June 20, 2007

Thursday, 6/21

NYS 5:54
Time Out 5:14
NYT 4:19
LAT 4:14
CS 2:58

(updated at 9:45 a.m. Thursday)

The Thursday NYT crossword is credited to John Sheehan, which is not a familiar name. This might be his constructorial debut—if so, congratulations!

Anthony Salvia's Sun crossword, "Lots of Love," hinges on the tennis definition of love: NOTHING (25-Down). The four longest entries contain rebus squares that spell out ZIP, NADA, NIL, and ZERO (as in [ZIP]-A-DEE-DOO-DAH, baseball great BILL MA[ZERO]SKI, VA[NIL]LA FUDGE, and MONTREAL, CA[NADA]. Until I figured out the rebus, I was drawing a blank on what 4-letter city could be the [Capital on Luzon]; ah, MA]NIL]A! Someday I will get there. Fairly tough puzzle aside from the rebus action—did I know that Mia HAMM had a book? I don't think I did. The 4-square blank for [Hefty competitor] sure looks like GLAD until the [ZIP]LOC rebus nudged its way in there. Did I know that AERO was an internet domain name? I sure didn't. How about [Three-time NBA All-Star Larry] NANCE? Nope. Also didn't know Darryl Dawkins and his famous DUNKs—but it's an entertaining Wikipedia article so I'm glad I looked him up. There were other things I just plain didn't know, but I found the crossings to be eminently reasonable as I didn't have to blindly guess anything. What I liked best, aside from the rebus action: [Bolt with no threads?] for STREAK (streakers have a website complete with photos); KIT BAG; [Prepared to show] for GROOMED (as in dogs going to the Westminster Dog Show); DONUT crossing DUNK; and [They might get swung at if they go through the strike zone] for SCABS (I'm pro-union).
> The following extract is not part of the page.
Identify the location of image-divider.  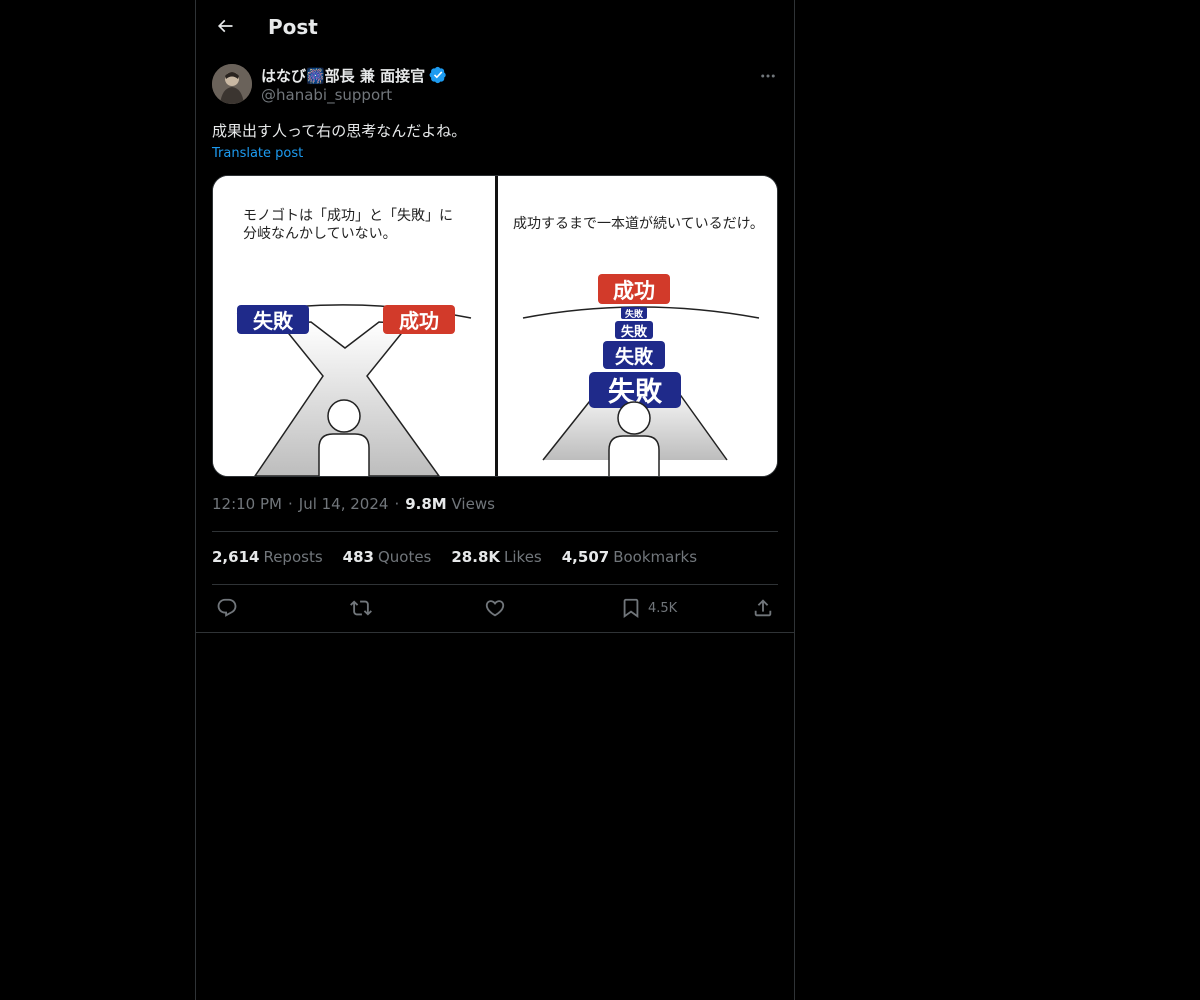
(496, 326).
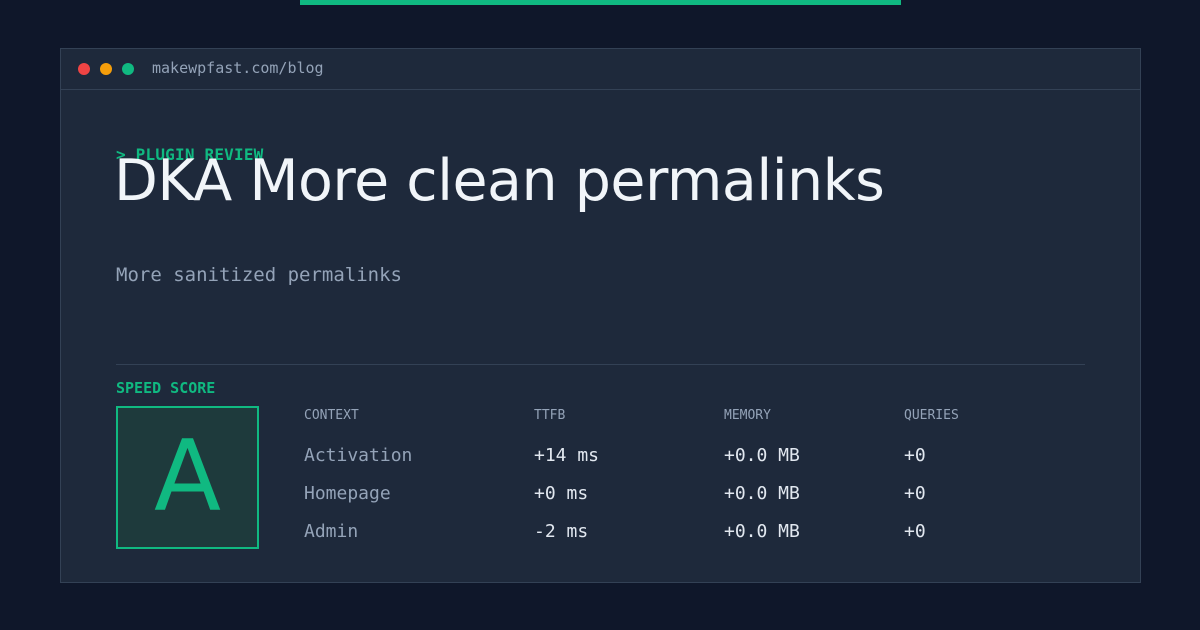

Sheehan's NYT crossword contains six theme entries with anagrams tied to the all-caps clues with an adjective. For example, [GENRES] are TOSSED GREENS, and PROSE scrambles up to KNOTTED ROPES. The resulting phrases aren't all ones that feel "in the language" to me—like KNOTTED ROPES and ADDLED BRAINS. FAUX PAS (clued with [SAP]) is completely "in the language" (in two languages, in fact!), and BAD DEAL ([LEAD]) has more Google hits than I'd expected. Speaking of that last one, did you first try NEW DEAL and/or RAW DEAL in that post, as I did? Favorite parts: the three Xs and a Q in the grid; [It may come after you] for ARE; [America's Cup, e.g.] turning out to be EWER rather than RACE; [You can see through it] for the IRIS of your eye; and [Turn blue, e.g.] for DYE (no sadness, no hypoxia!). I don't think I've ever seen crossword regular ASP clued as [1950s-'60s American rocket; Wikipedia says the Asp rocket was "used 30 times to study the explosion clouds of nuclear bombs." Who knew?

Updated:

Apparently Brendan Emmett Quigley will have a weekly crossword in Time Out New York. Seems to be only in the icky sort of Java applet I don't much like (I kept reading the wrong clues and typing over the letters I'd already entered), alas. This week's offering, "Puzzle It Over," has a meta theme of crosswords themselves.

Stella Daily and Bruce Venzke's LA Times crossword offers three 15-letter definitions of HERO, sort of a reverse clue/answer set. (Nice 8-letter entries splashed throughout the grid, too.) Martin Ashwood-Smith's CrosSynergy puzzle, "Spring Training," has a similar theme—the theme entries have springing-related clues, [HOPPER], [SKIPPER], and [JUMPER].